Sur les réseaux sociaux, les organisations militantes tels que les Mamans louves, le Syndicat de la famille ou SOS éducation diffusent divers appels au boycott des EVARS. Pour elles, les programmes d’éducation à la vie affective et sexuelle seraient des « dispositifs construits avec amateurisme » et des outils de « promotion de la pédophilie ». Pèle-mêle, ces associations se positionnent contre le « féminisme woke », « l’écriture inclusive », « l’infiltration LGBTQUIA+ », « l’institutionnalisation de la pensée queer dès la maternelle », la PMA et autres GPA. Des affirmations qui ne correspondent en rien au contenu des lois et circulaires en question.

Le paradoxe des jeunes, à la fois plus tolérants et plus exposés aux propos transphobes et homophobes

Pour Marie-Pierre Delattre il y a une polarisation des positions. « Il y a un milieu anti-femme, anti-sexualité… C’est un monde très paradoxal car nous rencontrons des adolescents bien plus tolérants qu’il y a cinq ou six ans, et c’est plutôt positif. Et en même temps il y a une libération d’une parole homophobe et transphobe qu’on n’entendait pas et qui maintenant s’exprime. C’est une libération de la parole de haine contre l’altérité. »

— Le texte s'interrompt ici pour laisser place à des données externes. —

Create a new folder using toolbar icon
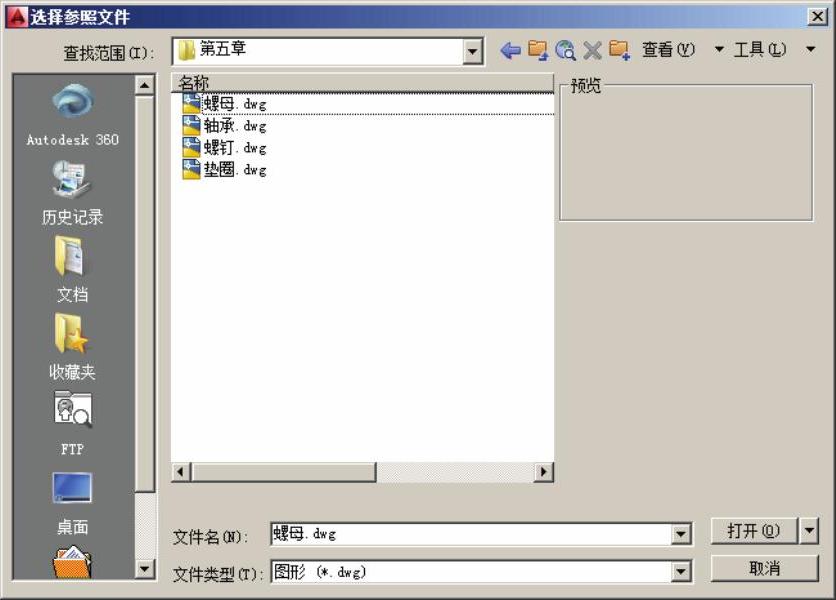The height and width of the screenshot is (600, 836). coord(619,51)
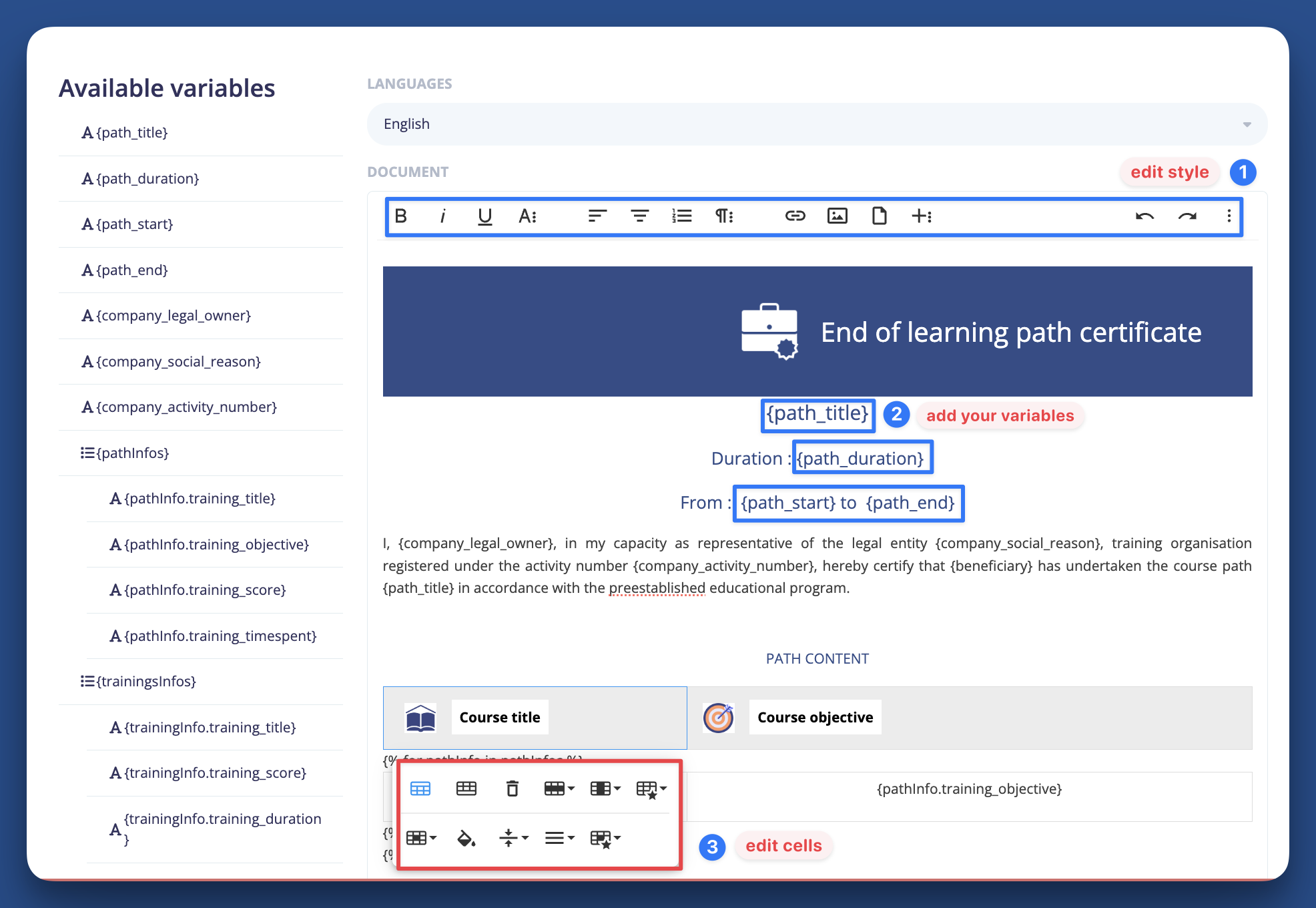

Pour Marie-Pierre, plutôt que d’entrer dans les polémiques, il faut souvent se rattacher au concret et au pratique. Sur la question des toilettes et de la transidentité, beaucoup d’élèves se questionnent suite à des messages vus sur les réseaux sociaux. « Dans un restaurant il y a parfois des toilettes mixtes, ça ne pose pas de question. Ce qui compte c’est l’intimité, être seul dans les toilettes peu importe ce qui est marqué sur la porte. (…) Il faut revenir un peu au bon sens. »

Les premières séances d’information au personnel encadrant devraient se dérouler d’ici la fin de l’année.

Quelques programmes autour de l’identité dans l’Education nationale :

2014 : Le programme ABCD Egalité, sur les stéréotypes de genre, est expérimenté dans des écoles, dont certaines des Pyrénées-Orientales.

2018 : Publication de la circulaire Education, Vie Affective et Sexuelle sous le ministre Blanquer (mais avec quelques manques comme la transphobie ou l’IVG, laquelle est finalement entrée dans la Constitution avant d’entrer dans les programmes de l’Education nationale).

2025 : Mise en oeuvre des EVAR (Education à la vie affective et relationnelle) dans le premier degré et EVARS (Education à la vie affective et relationnelle et à la sexualité) au collège et au lycée. Cette approche inclut sur la prévention des violences sexistes et sexuelles, les questions de santé publique comme la contraception etc.